* KUTIPAN

────

REPUBLIKA.CO.ID, JAKARTA – Sastrawan Sapardi Djoko Damono, di mata Aguk Irawan, tidak hanya femonenal, tapi juga religius. "Almarhum Sapardi menurut saya, lebih dari seorang penyair yang fenomenal, dengan bahasanya yang sederhana, tetapi begitu estetis,” kata Aguk Irawan mengomentari sosok Sapardi Djoko Damono yang wafat pagi ini, Ahad (19/7).
Ia menambahkan, “Lebih dari seorang guru besar sastra dan segudang teori kritik sastranya. Tapi dari muda hingga usia senja, almarhum istiqomah sebagai penghayat kehidupan yang religius. Ia tulis renungan-renungan religiusnya itu dalam puisi. Itu kenapa puisi-puisinya terasa sangat dekat dengan kita,”
Dosen seni dan budaya Stipram Yogyakarta itu mengutip puisi Sapardi yang paradoksal tetapi sarat makna, ketika ia menulis puisi berjudul "Yang fana adalah waktu. Kita abadi". “Puisi ini mengingatkan saya kepada perkataan Sayyidina Ali Ra, "’'adhamu naiimi lilabdin lahu ikhrajun minal adam ilal wujudi... (nikmat terbesar kita adalah dijadikan manusia dari ketiadaan, lalu menjadi abadi kebaikan atau keburukannya),” ujar Aguk Irawan kepada Republika.co.id.

────

* TUGAS KERJA 1
Tulis ulang bagian dari kutipan tentang Sapardi Djoko Damono, mulai dari "Dosen seni dan" sampai "Irawan kepada Republika.co.id.", dengan mengganti "Dosen" menjadi "Pengajar".
* TUGAS KERJA 2
Jawablah pertanyaan berikut berdasarkan kutipan tentang Sapardi Djoko Damono.
(a) Kapan Sapardi Djoko Damono wafat?
(b) Dalam bentuk apa Sapardi menuliskan renungan-renungan religiusnya?
(c) Di perguruan tinggi mana Aguk Irawan menjadi dosen seni dan budaya?

* DATA ENTRI
────

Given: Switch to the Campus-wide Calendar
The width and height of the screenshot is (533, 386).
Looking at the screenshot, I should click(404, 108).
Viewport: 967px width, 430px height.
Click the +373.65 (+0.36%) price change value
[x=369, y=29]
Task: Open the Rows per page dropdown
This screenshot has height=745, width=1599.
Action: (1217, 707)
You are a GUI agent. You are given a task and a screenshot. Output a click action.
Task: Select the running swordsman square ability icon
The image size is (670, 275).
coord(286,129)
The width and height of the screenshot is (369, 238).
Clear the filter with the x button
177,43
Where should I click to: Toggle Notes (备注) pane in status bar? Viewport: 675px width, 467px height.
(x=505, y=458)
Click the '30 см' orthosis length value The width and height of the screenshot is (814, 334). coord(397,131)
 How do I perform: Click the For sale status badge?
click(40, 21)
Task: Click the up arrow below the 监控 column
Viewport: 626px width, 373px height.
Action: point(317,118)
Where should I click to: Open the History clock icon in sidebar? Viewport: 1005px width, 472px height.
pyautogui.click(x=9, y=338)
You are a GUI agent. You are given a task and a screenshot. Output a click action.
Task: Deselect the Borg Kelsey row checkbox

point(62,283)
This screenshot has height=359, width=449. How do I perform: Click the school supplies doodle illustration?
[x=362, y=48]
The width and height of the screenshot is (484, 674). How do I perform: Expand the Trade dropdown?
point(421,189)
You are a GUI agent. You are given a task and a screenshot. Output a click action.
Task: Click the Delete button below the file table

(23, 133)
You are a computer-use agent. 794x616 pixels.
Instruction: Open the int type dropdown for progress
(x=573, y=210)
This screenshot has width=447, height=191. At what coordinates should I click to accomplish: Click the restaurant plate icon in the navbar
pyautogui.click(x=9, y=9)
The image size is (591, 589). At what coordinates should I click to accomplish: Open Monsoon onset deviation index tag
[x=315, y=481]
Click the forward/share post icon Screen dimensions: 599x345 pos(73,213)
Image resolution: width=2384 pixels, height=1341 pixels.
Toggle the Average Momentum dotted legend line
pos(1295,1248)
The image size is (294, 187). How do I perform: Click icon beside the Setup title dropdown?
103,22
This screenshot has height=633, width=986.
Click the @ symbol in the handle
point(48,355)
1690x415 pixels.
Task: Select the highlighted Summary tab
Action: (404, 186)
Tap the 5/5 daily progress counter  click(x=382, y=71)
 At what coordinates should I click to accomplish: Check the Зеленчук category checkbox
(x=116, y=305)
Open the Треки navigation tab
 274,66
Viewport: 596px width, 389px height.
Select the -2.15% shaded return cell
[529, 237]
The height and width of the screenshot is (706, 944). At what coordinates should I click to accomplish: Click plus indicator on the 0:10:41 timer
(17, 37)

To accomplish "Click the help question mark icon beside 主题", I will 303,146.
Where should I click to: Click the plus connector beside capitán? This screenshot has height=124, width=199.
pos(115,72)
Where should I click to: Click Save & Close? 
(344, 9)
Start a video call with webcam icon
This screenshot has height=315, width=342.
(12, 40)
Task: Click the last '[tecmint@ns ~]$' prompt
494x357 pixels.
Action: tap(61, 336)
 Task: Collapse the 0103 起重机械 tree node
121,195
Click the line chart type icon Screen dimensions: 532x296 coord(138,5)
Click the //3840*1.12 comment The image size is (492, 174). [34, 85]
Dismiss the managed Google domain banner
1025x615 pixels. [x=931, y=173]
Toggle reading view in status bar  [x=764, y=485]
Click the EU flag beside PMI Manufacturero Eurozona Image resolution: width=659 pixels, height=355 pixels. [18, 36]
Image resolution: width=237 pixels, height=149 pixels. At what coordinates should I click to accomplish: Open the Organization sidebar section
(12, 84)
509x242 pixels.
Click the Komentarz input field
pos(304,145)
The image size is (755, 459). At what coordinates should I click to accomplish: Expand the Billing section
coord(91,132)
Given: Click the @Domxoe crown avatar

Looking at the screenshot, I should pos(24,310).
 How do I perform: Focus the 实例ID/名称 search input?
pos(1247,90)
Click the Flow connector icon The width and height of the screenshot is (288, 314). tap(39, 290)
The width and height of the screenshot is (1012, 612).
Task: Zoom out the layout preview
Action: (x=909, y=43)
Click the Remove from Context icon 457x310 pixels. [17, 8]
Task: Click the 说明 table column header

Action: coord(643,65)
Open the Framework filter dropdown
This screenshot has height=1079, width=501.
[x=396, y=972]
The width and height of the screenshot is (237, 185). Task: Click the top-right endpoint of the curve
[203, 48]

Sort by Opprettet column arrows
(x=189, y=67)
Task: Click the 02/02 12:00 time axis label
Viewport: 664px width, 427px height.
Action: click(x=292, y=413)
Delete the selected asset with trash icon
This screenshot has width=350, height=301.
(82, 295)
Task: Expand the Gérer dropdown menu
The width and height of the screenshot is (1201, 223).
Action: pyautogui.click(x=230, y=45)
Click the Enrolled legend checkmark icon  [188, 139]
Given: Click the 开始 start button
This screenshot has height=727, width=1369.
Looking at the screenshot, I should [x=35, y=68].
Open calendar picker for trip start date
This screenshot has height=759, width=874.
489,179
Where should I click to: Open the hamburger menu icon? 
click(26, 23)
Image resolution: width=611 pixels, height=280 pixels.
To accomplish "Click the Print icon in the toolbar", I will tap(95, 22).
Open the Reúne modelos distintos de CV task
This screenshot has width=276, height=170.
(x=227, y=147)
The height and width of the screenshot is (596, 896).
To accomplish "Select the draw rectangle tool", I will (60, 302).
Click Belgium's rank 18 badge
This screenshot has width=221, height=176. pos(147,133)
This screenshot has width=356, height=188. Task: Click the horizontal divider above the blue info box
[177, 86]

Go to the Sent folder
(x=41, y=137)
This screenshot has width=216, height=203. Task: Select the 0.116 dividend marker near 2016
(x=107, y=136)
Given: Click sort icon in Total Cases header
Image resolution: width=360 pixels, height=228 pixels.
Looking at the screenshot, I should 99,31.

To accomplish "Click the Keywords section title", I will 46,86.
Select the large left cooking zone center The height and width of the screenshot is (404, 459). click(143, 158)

────

* JAWABAN 1
Pengajar seni dan budaya Stipram Yogyakarta itu mengutip puisi Sapardi yang paradoksal tetapi sarat makna, ketika ia menulis puisi berjudul "Yang fana adalah waktu. Kita abadi". “Puisi ini mengingatkan saya kepada perkataan Sayyidina Ali Ra, "’'adhamu naiimi lilabdin lahu ikhrajun minal adam ilal wujudi... (nikmat terbesar kita adalah dijadikan manusia dari ketiadaan, lalu menjadi abadi kebaikan atau keburukannya),” ujar Aguk Irawan kepada Republika.co.id.

* JAWABAN 2
(a) Pagi hari, Ahad (19/7).
(b) Dalam puisi.
(c) Stipram Yogyakarta.